··· Data excerpts ···
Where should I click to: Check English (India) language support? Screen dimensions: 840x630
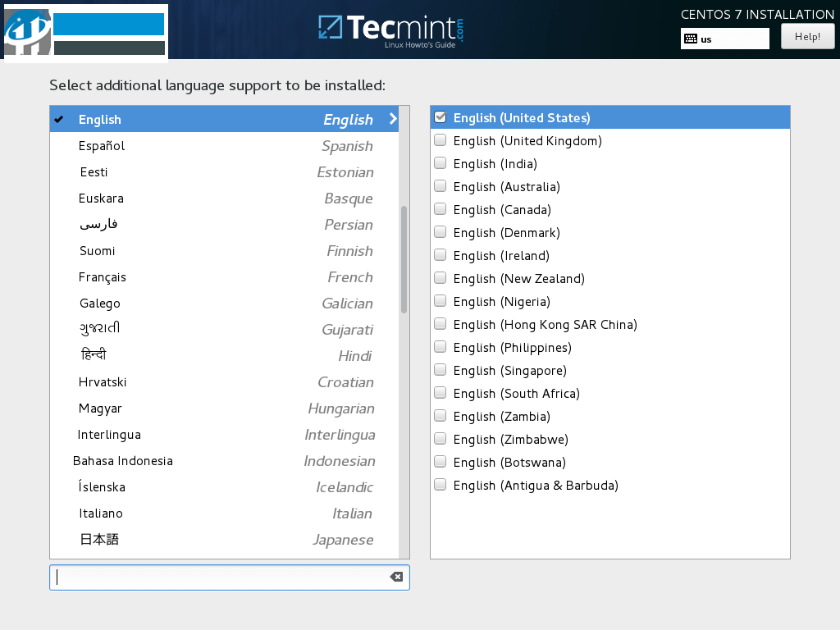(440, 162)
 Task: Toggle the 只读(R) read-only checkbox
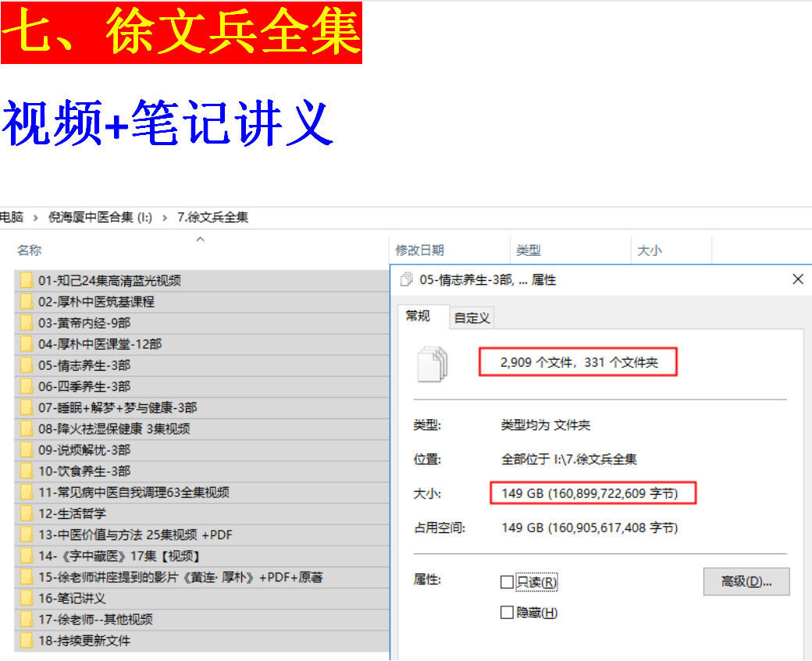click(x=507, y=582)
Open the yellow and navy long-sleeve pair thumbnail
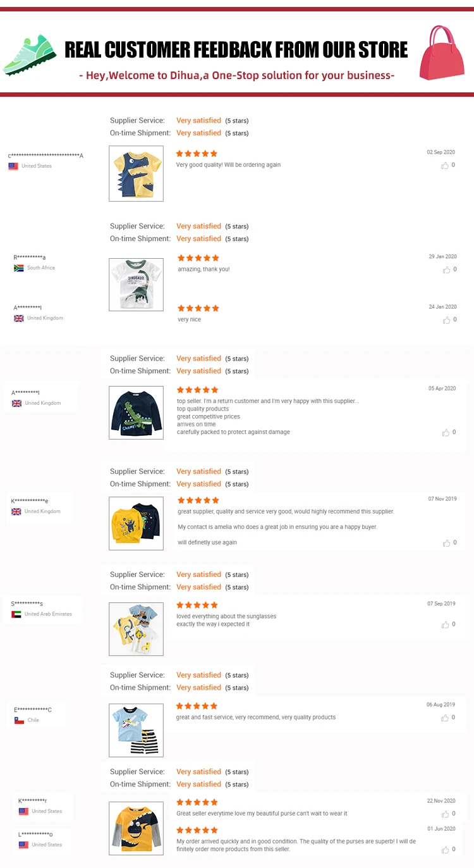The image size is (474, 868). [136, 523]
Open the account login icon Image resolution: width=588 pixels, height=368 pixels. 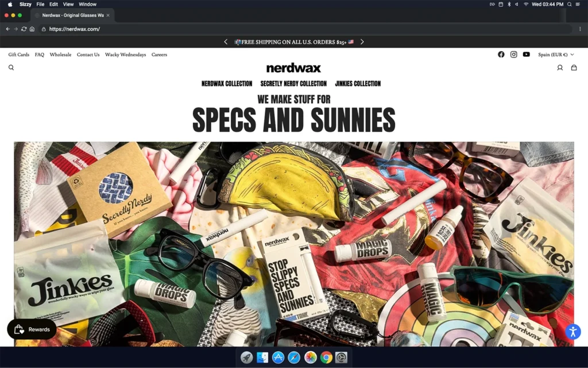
···
Please reproduce only the lines from the one holding "Open the yellow" through the final line of the listing above, both included, with each picture left out.

→ Written solution
Open the yellow and navy long-sleeve pair thumbnail
The image size is (474, 868). [136, 523]
Open the account login icon Image resolution: width=588 pixels, height=368 pixels. 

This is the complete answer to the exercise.